Data shown:
[start]

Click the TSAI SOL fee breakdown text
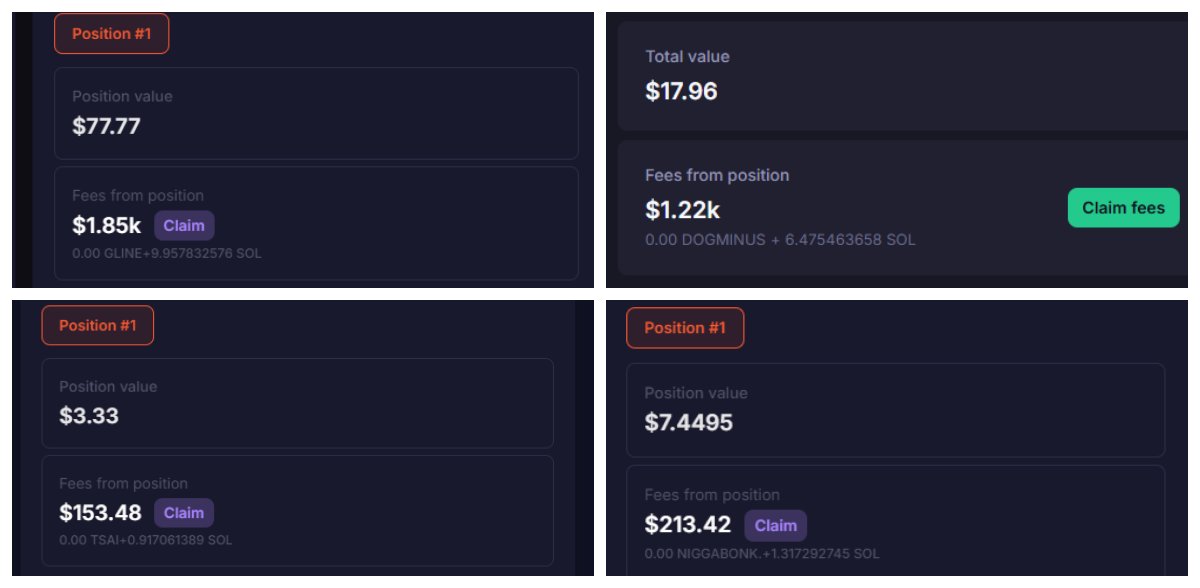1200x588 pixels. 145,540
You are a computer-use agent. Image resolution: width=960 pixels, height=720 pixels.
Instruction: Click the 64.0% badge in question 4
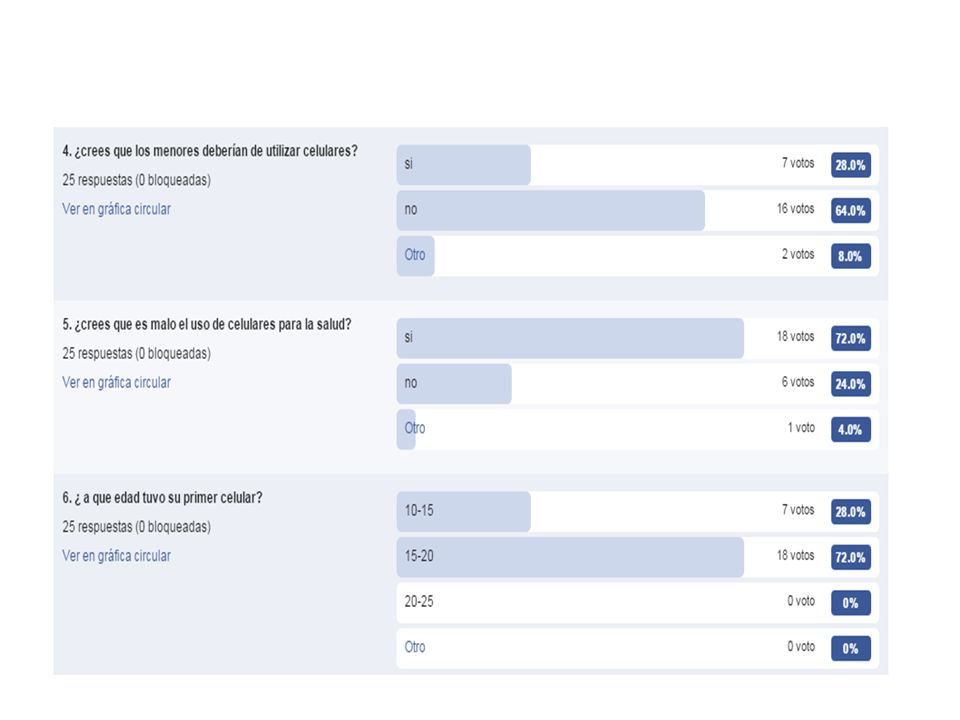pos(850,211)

[end]
[start]

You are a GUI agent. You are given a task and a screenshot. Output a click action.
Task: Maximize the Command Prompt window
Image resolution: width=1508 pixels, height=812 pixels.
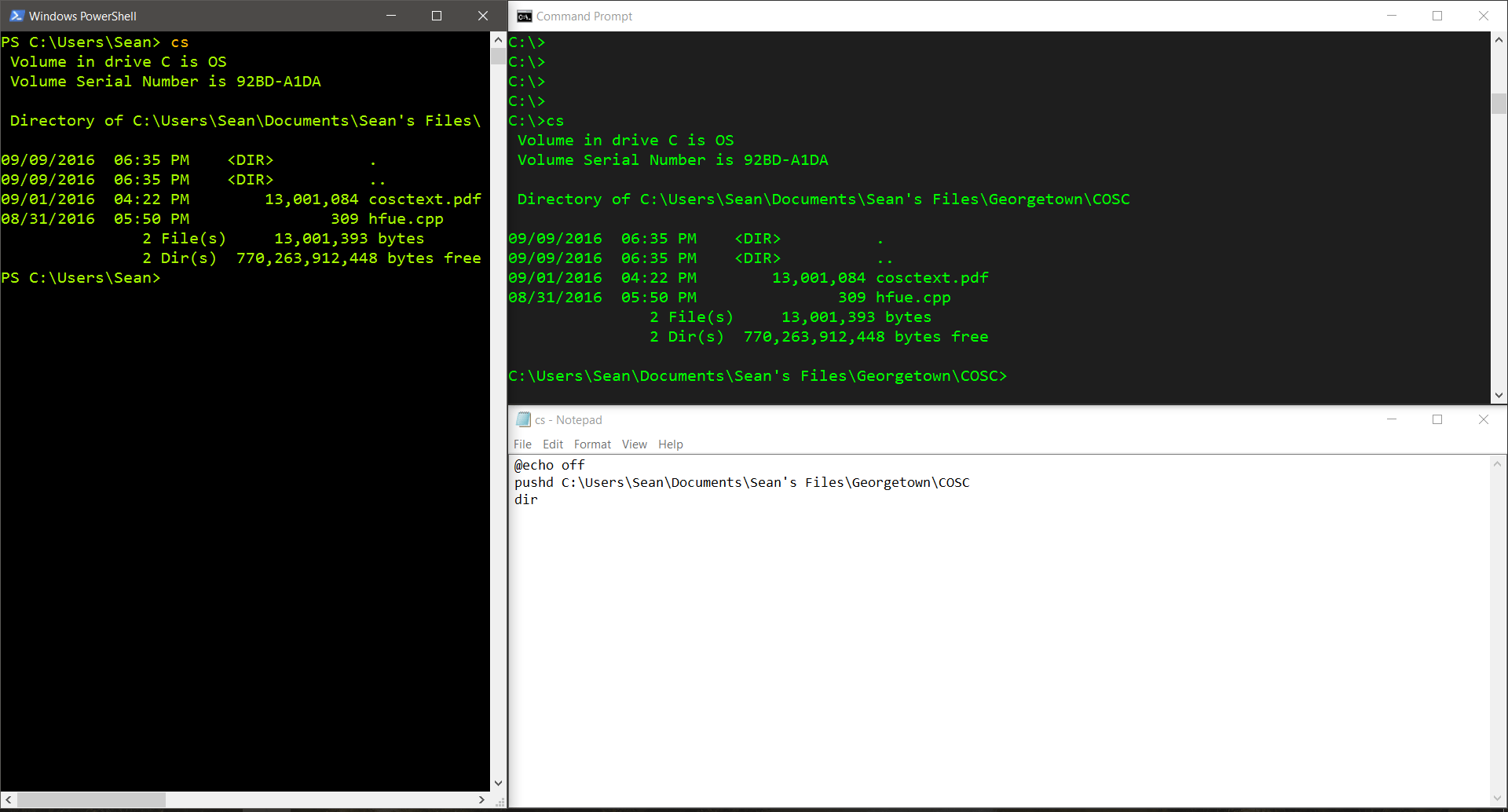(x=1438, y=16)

[end]

Aim of the exercise: Update the rows from the line containing "Click the TSAI SOL fee breakdown text" to the line containing "pos(850,211)" by replacing "badge" with "label" and leaving everything else unchanged. Omit the pictures from your answer.

Worked solution:
Click the TSAI SOL fee breakdown text
1200x588 pixels. 145,540
You are a computer-use agent. Image resolution: width=960 pixels, height=720 pixels.
Instruction: Click the 64.0% label in question 4
pos(850,211)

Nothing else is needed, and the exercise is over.